The Supreme Committee and Qatar’s government did not immediately respond to a request for comment from The Associated Press on Tuesday.
In the interview, portions of which Morgan posted online, the journalist asked Al-Thawadi: “What is the honest, realistic total do you think of migrant workers who died from — as a result of work they’re doing for the World Cup in totality?”
“The estimate is around 400, between 400 and 500,” Al-Thawadi responded. “I don’t have the exact number. That’s something that’s been discussed.”
But that figure hasn’t previously been discussed publicly by Qatari officials. Reports from the Supreme Committee dating from 2014-2021 include only the number of deaths of workers involved in building and refurbishing the stadiums now hosting the World Cup.
Those released figures put the total number of deaths at 40. They include 37 from what the Qataris describe as non-work incidents such as heart attacks and three from workplace incidents.
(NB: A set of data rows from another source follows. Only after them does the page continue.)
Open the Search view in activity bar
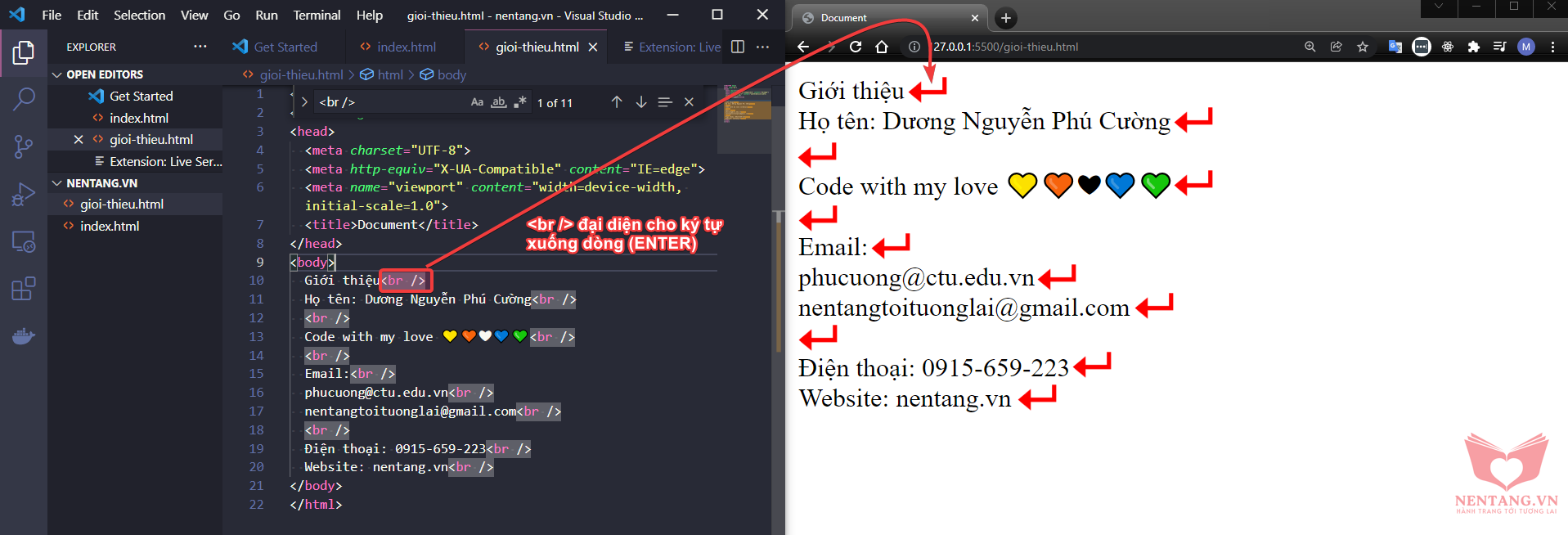The image size is (1568, 535). [24, 100]
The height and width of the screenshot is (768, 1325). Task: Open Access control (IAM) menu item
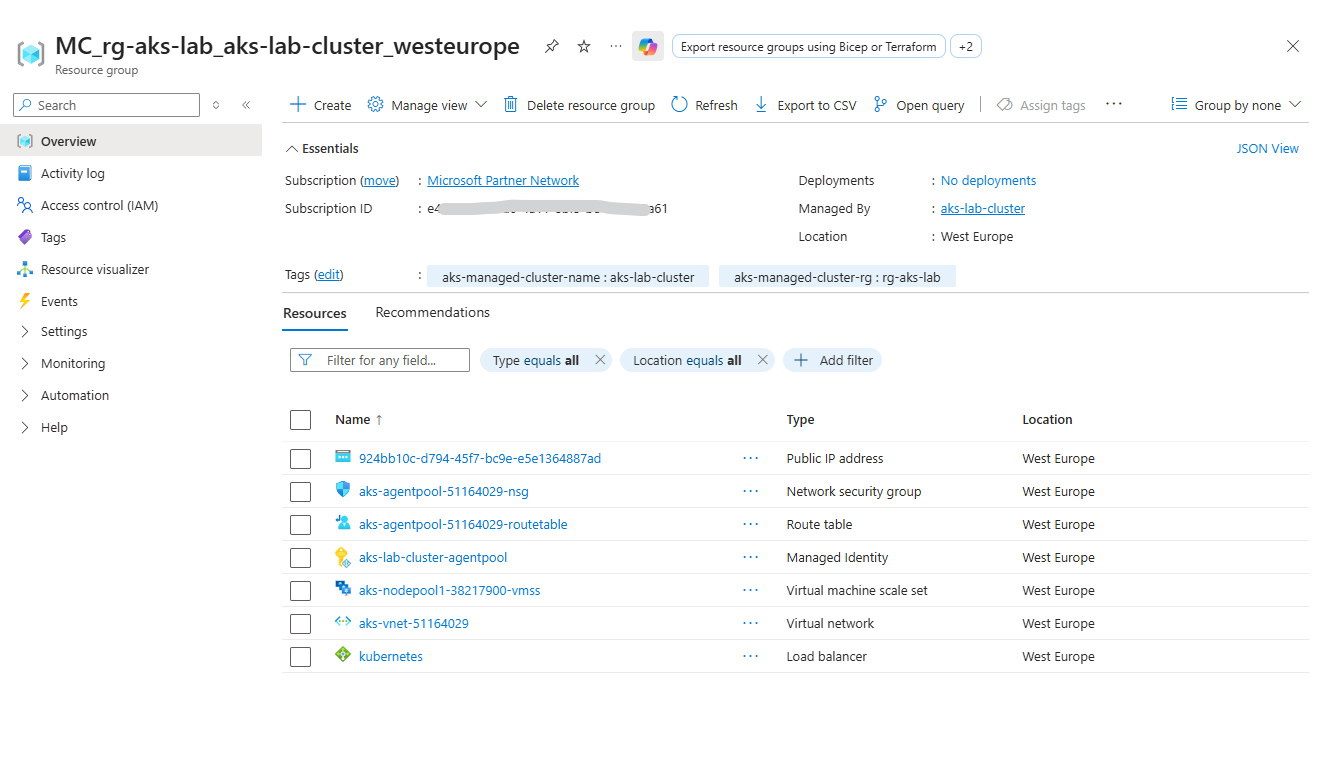click(x=99, y=205)
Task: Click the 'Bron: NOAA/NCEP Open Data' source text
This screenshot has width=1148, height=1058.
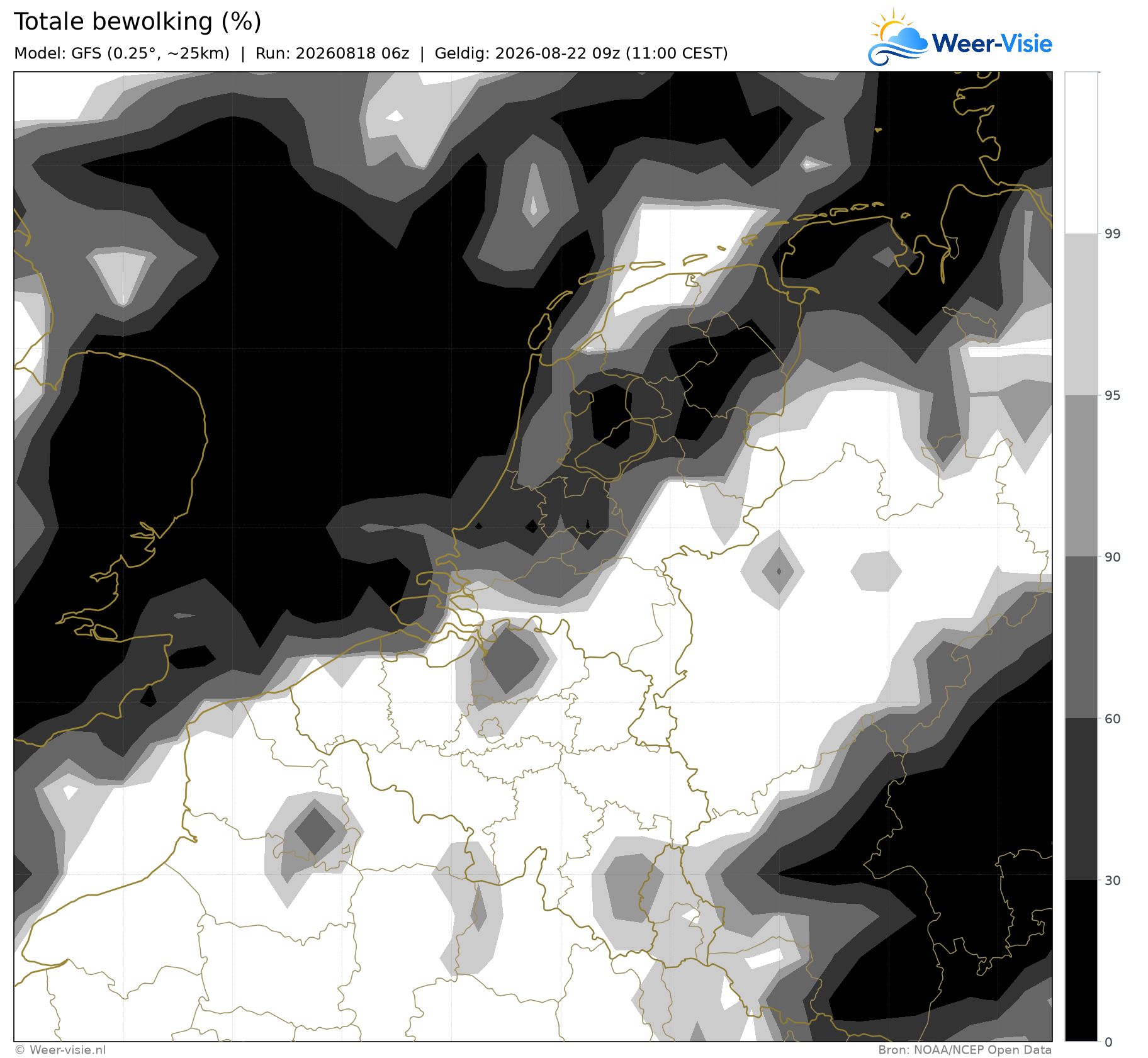Action: click(x=965, y=1050)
One report also separately lists a worker death from COVID-19 amid the pandemic.
Al-Thawadi pointed to those figures when discussing work on stadiums in the interview, before offering the death toll of 400-500 for all the tournament infrastructure.
Since FIFA awarded the tournament to Qatar in 2010, the country has taken steps to overhaul the country’s employment practices. That includes eliminating its kafala employment system, which tied workers to their employers, who had say over whether they could leave their jobs or even the country.
Qatar has also adopted a minimum monthly wage of 1,000 Qatari riyals ($275) for workers and required food and housing allowances for employees not receiving those benefits directly from their employers. It has also updated its worker-safety rules to prevent deaths.
“One death is a death too many — plain and simple,” Al-Thawadi added in the interview.
Activists have called on Qatar to do more, particularly when it comes to ensuring workers receive their salaries on time and are protected from abusive employers. Al-Thawadi’s comment also renews questions on the veracity of both government and private business reporting on worker injuries and deaths across the Gulf Arab states, whose skyscrapers have been built by workers from South Asian nations such as India, Pakistan and Sri Lanka.
Mustafa Qadri, the executive director of Equidem Research, a labour consultancy that has published reports on the toll of the construction on migrant workers, said he was surprised by Al-Thawadi’s remark.
“For him now to come and say there is hundreds, it’s shocking,” Qadri told The Associated Press. “They have no idea what’s going on.”